Consider the major and minor chords in Western music. There are 24 of them altogether (with the normal twelve-tone equal temperament tuning system usually used): one major chord and one minor chord for each of the 12 notes in the chromatic scale (A-G and 5 accidentals).
Each of these 24 chords consists of 3 notes. Pick one of the notes in the chord and throw it away, leaving two notes. Given these two notes, one can always find two chords (one major and one minor) which use those two notes. So given any major chord one can find three minor chords which share two notes with it, and given any minor chord one can find three major chords which share two notes with it.
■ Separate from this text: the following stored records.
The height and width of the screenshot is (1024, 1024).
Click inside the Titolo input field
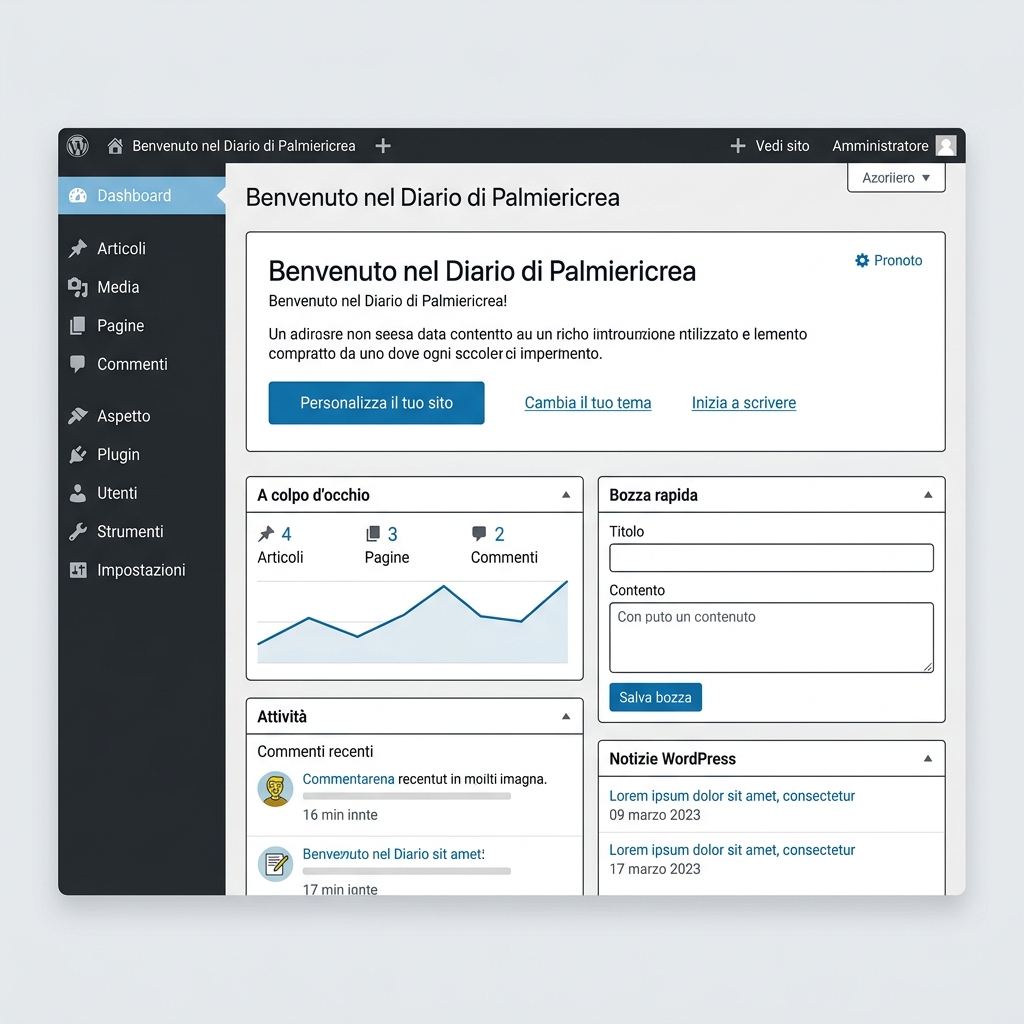(770, 558)
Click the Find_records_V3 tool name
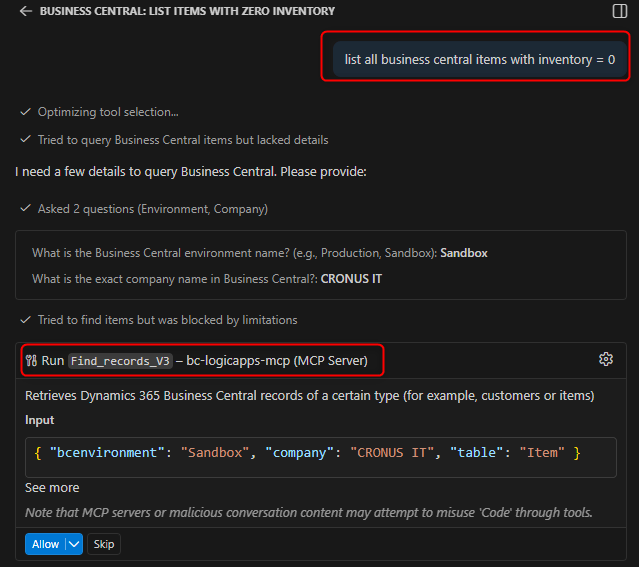639x567 pixels. coord(120,360)
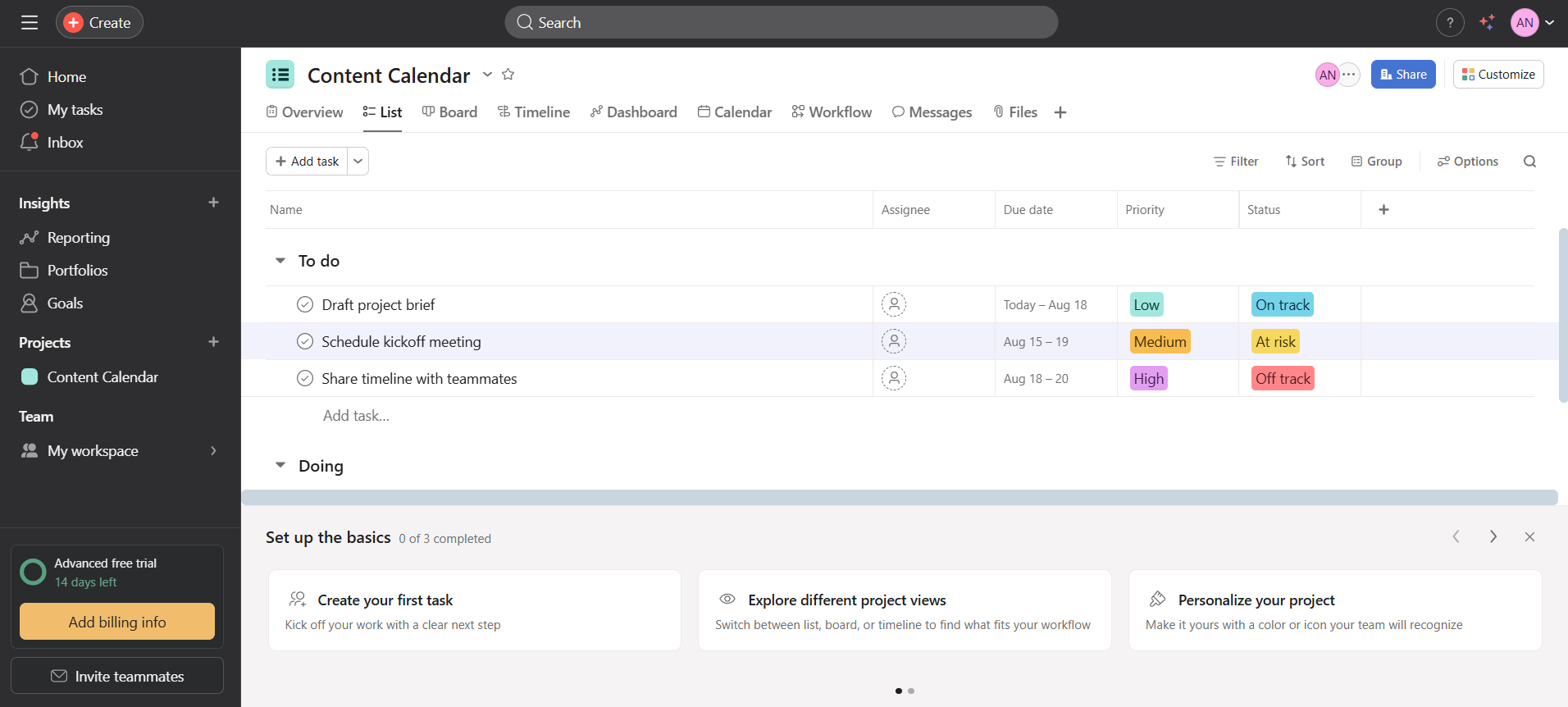
Task: Open search icon in list toolbar
Action: tap(1529, 162)
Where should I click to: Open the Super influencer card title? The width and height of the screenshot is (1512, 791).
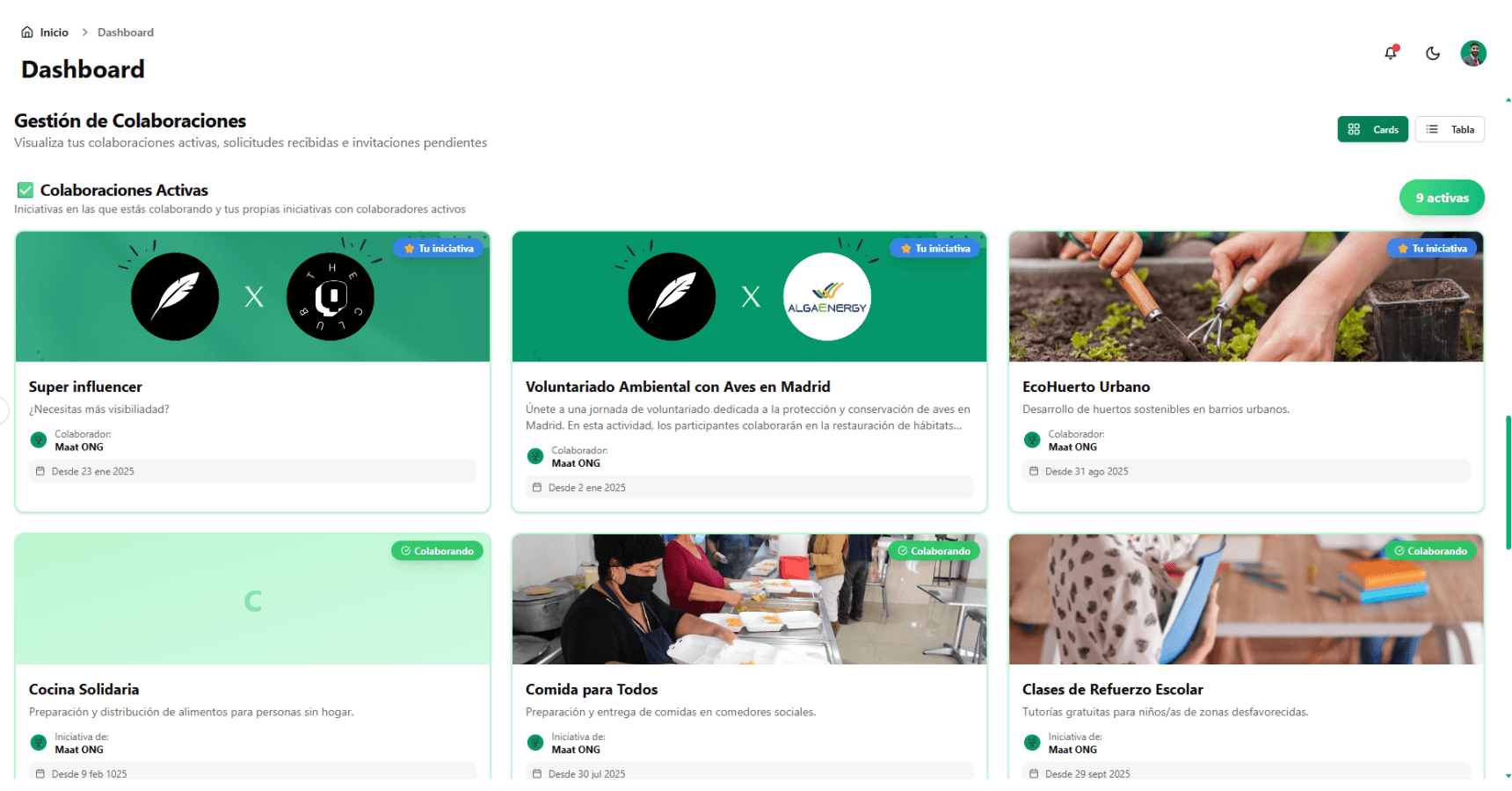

That suggests that the 24 chords form a sort of network or graph, with vertices corresponding to chords and edges corresponding to pairs of notes. In three dimensions this network can be arranged on the surface of a torus (Waller's Torus). You can arrange the vertices in such a way that all the edges are the same length, but some vertices will have different sets of angles between edges than others.
In 4 dimensions, the symmetries of the network are more apparent - the vertices can be arranged such that each edge is the same length and all the vertices have the same set of angles between edges. The resulting object isn't a polychroron because only three edges meet at each vertex but it isn't a polyhedron either because it does extend into all 4 dimensions. The analogous figure in 3D would might be something like a star shape - if you draw it in 2D the inner points will be closer to each other than the outer points but in 3D you can arrange the points on the surface of a cylinder (sort of like the points one might find at the top of a paper party hat from a Christmas cracker). Here's what it looks like:
Using this figure, one could generate a nonlinear mapping from points in a 4-dimensional space to chords. Not just major and minor chords either - other chords are represented by points other than the vertices. At each vertex you can move in the direction of one of the edges to change the pitch of one of the notes. Since there are only three degrees of freedom in a chord (one for the pitch of each note) there is also a direction at each point in 4-space which leaves the chord unchanged as you move along it.
Is this author still here? Would love to see the pictures that went with this article. I currently just see blank space where the pictures should be. I'm in love with this idea and the paper is so interesting. My brain is running overtime thinking about networking tetrads.
Looks like the YouTube embed got broken with a recent update of either YouTube or WordPress or both. I've updated it so you should be able to see it now!
WOW THANKS. Very intriguing stuff, thanks for your work.